*** Begin section ***
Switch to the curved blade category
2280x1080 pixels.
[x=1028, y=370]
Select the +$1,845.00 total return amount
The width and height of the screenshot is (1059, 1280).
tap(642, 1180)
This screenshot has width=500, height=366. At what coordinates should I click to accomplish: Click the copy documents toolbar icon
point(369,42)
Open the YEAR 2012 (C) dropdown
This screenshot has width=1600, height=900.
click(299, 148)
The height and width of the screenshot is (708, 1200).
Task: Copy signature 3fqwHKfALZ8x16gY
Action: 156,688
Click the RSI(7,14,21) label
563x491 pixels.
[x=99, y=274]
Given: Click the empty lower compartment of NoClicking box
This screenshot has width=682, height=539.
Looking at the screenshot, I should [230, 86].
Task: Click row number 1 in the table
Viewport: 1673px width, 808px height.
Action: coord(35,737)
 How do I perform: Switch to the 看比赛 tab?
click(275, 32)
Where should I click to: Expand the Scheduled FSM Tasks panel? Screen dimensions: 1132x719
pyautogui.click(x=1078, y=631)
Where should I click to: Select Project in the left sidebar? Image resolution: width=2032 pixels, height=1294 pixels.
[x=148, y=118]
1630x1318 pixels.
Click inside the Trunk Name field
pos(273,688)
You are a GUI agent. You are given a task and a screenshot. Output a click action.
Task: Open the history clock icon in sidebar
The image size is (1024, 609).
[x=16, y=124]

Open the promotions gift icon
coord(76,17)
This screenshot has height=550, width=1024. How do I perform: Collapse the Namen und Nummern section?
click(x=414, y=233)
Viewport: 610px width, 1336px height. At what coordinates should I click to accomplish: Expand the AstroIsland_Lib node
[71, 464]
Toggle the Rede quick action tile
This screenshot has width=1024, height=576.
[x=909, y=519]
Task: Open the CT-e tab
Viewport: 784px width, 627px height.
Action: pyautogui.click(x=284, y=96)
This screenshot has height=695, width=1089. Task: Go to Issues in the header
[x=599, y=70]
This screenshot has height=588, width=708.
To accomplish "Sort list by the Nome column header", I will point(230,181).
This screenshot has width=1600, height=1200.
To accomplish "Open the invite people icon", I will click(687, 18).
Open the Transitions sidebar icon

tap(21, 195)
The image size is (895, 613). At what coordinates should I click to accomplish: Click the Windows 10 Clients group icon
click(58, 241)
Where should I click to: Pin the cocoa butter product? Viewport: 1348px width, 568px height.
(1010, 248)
*** End section ***
**YOUR INSTRUCTIONS**
Whenever a line in the material contains the word "will", copy that line.

**WRITTEN SOLUTION**
To accomplish "Sort list by the Nome column header", I will point(230,181).
To accomplish "Open the invite people icon", I will click(687, 18).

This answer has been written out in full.